## Task statement
Count the lines below that contain the word "agent", and reply with that number alone.

## Records from a data source
____________________
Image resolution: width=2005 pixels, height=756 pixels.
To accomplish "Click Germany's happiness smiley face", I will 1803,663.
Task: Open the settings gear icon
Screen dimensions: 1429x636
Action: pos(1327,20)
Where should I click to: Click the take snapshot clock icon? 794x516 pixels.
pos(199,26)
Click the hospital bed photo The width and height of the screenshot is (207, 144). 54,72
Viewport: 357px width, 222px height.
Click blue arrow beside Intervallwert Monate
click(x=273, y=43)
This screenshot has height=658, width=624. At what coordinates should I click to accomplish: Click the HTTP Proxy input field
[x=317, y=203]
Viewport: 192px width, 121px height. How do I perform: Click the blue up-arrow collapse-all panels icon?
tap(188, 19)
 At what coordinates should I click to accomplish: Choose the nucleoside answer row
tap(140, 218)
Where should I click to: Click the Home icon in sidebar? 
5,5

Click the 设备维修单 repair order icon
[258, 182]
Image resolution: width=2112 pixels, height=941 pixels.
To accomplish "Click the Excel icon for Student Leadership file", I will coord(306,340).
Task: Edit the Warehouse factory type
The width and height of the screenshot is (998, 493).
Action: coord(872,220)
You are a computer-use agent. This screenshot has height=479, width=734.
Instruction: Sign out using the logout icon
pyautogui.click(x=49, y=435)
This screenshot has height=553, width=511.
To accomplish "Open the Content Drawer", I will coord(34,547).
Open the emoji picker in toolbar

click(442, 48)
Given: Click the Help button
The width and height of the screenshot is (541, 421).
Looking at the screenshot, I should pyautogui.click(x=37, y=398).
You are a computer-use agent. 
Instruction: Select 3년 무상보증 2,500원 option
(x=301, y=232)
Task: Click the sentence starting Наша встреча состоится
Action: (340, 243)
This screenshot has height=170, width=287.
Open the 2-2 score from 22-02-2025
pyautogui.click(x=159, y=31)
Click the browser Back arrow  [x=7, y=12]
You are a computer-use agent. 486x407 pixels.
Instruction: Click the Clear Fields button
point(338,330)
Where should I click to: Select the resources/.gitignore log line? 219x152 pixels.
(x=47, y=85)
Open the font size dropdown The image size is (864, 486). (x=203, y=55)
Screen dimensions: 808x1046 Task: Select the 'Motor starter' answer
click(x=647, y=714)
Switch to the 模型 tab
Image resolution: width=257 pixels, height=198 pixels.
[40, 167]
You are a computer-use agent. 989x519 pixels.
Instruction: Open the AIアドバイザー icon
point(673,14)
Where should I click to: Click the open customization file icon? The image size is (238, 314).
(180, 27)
____________________
## Answer box
4